The night of the crime
Craig Taylor was in Southeast Raleigh the night Thomas was murdered. He sold crack cocaine to Greg Taylor and another man hours before Thomas' death, according to court records. And he told an investigator that he had an abusive relationship with Thomas in the months leading to her death.
Commission investigators were skeptical of Craig Taylor's shifting statements about Thomas' murder. They hired a crime scene expert and a law professor specializing in false confessions to examine the credibility of his statements to commission investigator Sharon Stellato. Those experts determined that Craig Taylor's details about how he killed Thomas -- beating her with a bat, stabbing her with a pocket knife and posing the body to simulate a rape -- were plausible, even likely. Craig Taylor described details no one else besides police would know, and his eventual description of the manner of death matched the crime scene and Thomas' body.
Steven Drizin, a law professor at Northwestern Law School who specializes in false confessions, testified at the commission hearing that Craig Taylor's confession was reliable. On Tuesday, Drizin affirmed his opinion, though he said he wished he had known about the other confessions.
"The simple fact is [Craig Taylor] was able to provide details about this crime that were never released to the press," Drizin said. "An innocent person would be hard-pressed to know that kind of information."
A three-judge panel must make its own determination. Much will rest on what evidence links Greg Taylor to the crime.
On Greg Taylor's side
Craig Taylor's confession was not the only reason commissioners doubted Greg Taylor's guilt.

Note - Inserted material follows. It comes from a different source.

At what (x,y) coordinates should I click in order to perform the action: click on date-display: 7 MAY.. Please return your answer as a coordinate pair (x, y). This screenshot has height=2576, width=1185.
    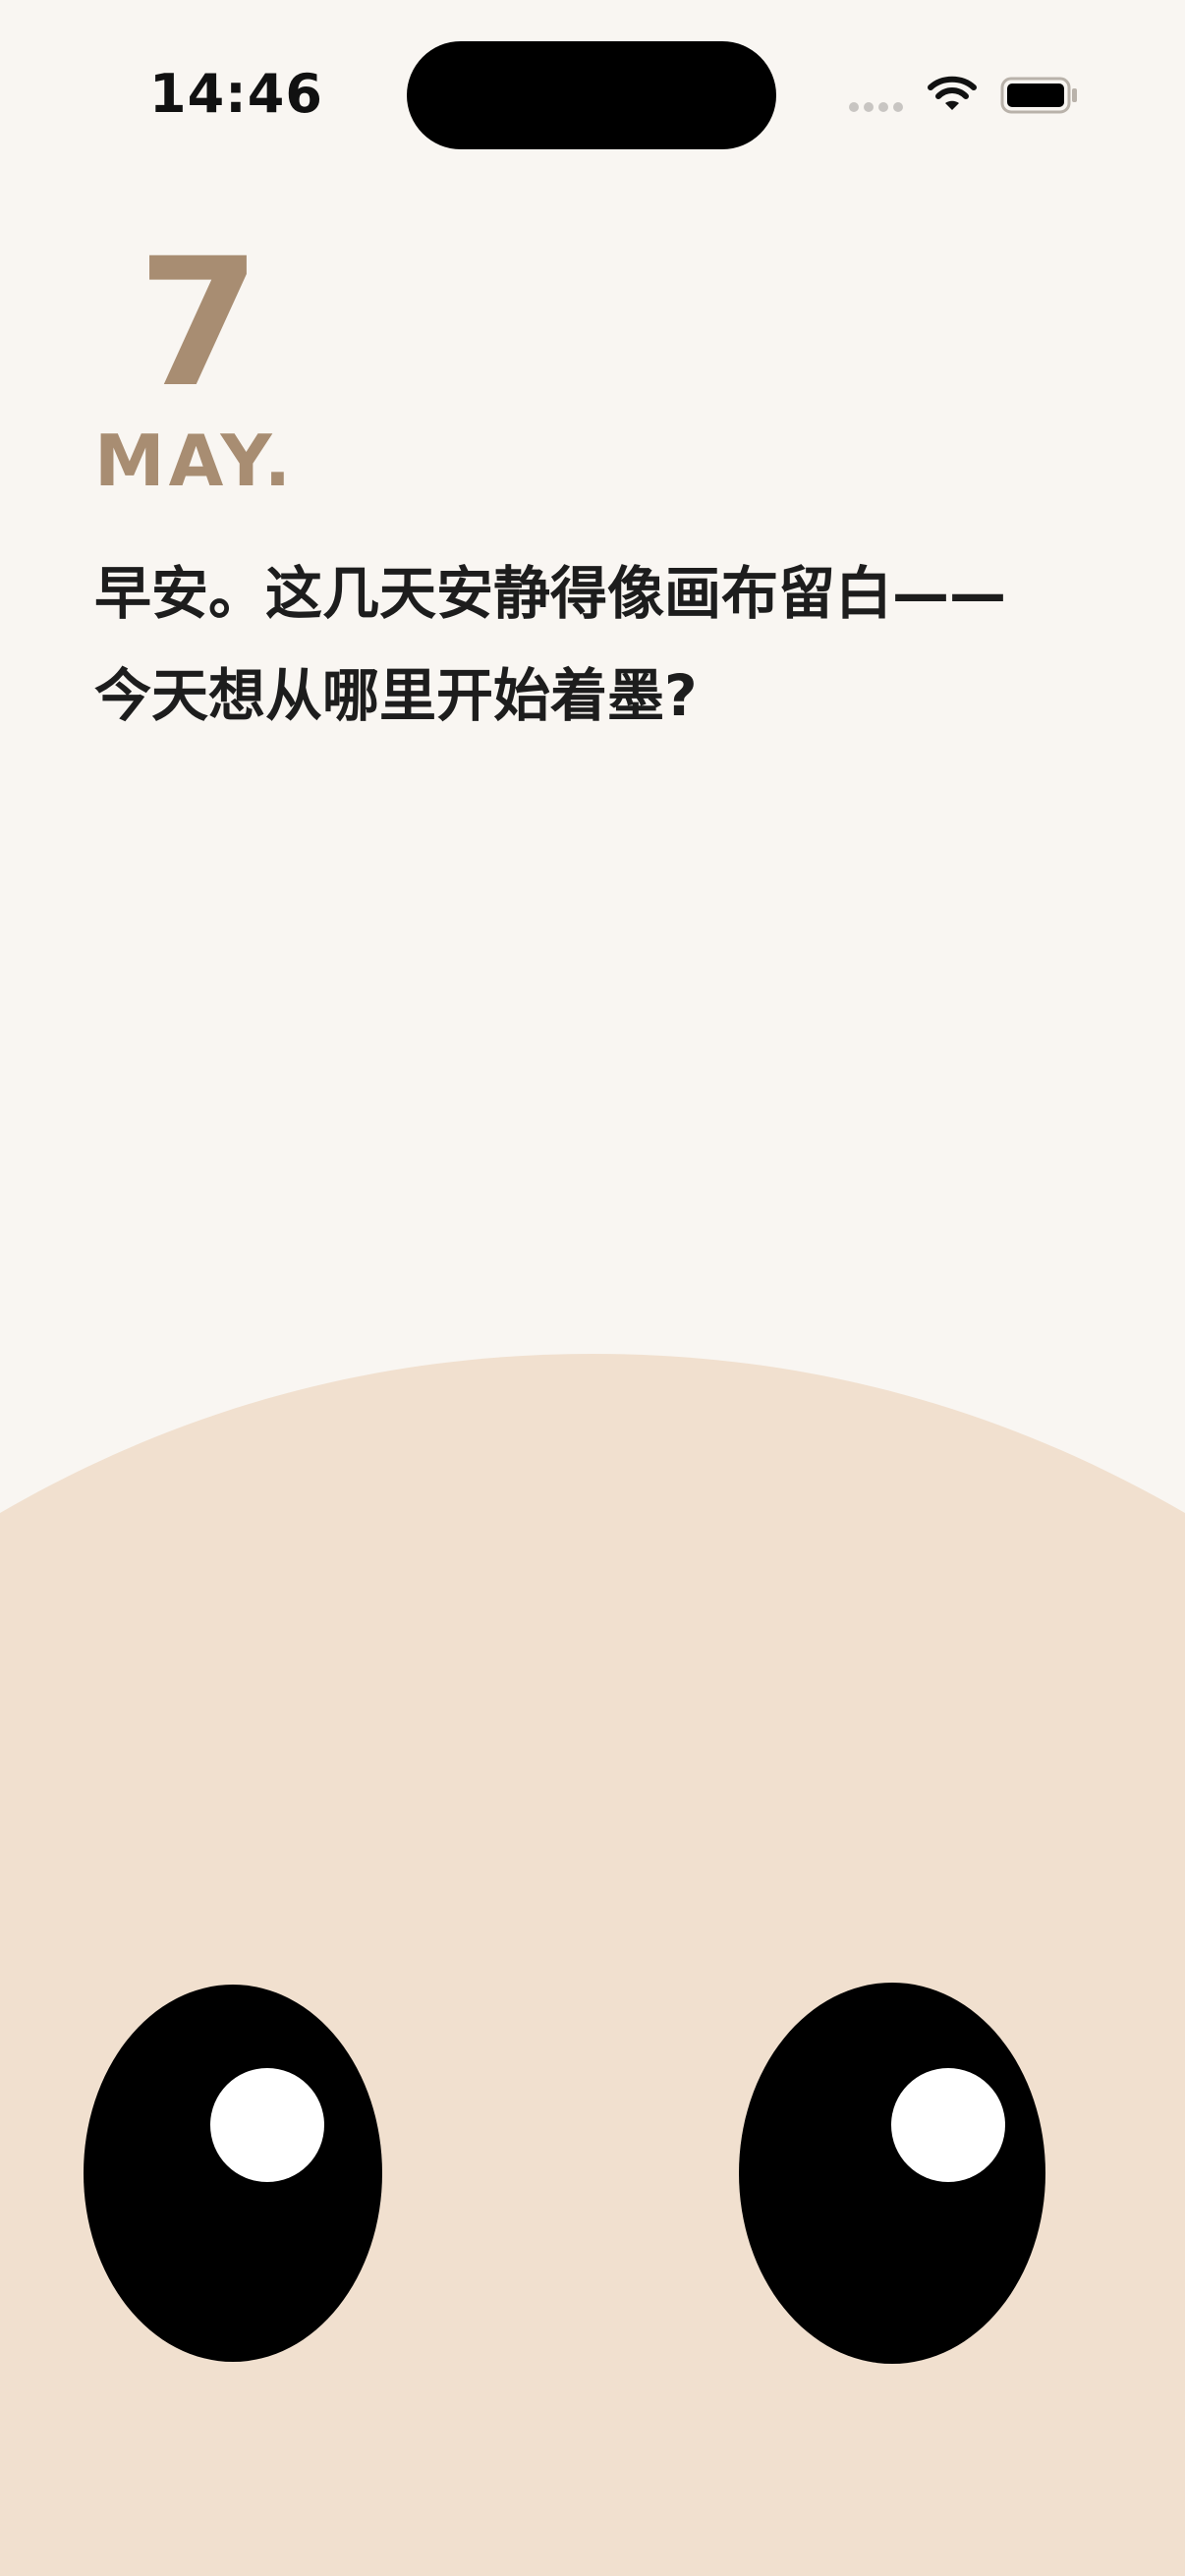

Greg Taylor swore from the start that he had nothing to do with Thomas' murder. A jury convicted him in 1993 based on the testimony of a prostitute and a jailhouse snitch. Both of those witnesses testified at the commission hearing last month and offered accounts different than ones they offered at the 1993 trial.
In 1993, prosecutors also told jurors that investigators had found blood on the fender of Greg Taylor's SUV, which was stuck in the mud at the same place where Thomas' body was discovered.
New forensic tests on that sample were questionable, according to evidence presented by the commission. Investigators couldn't say for sure whether the blood even belonged to a human. New DNA tests on and around Thomas' body didn't match Greg Taylor or provide the identity of any other possible suspect.
Christine Mumma, a lawyer who represented Greg Taylor as director of the N.C. Center on Actual Innocence, says Craig Taylor's credibility doesn't change her faith in Greg Taylor's innocence.
"Every piece of evidence used to convict him has been discredited," Mumma said.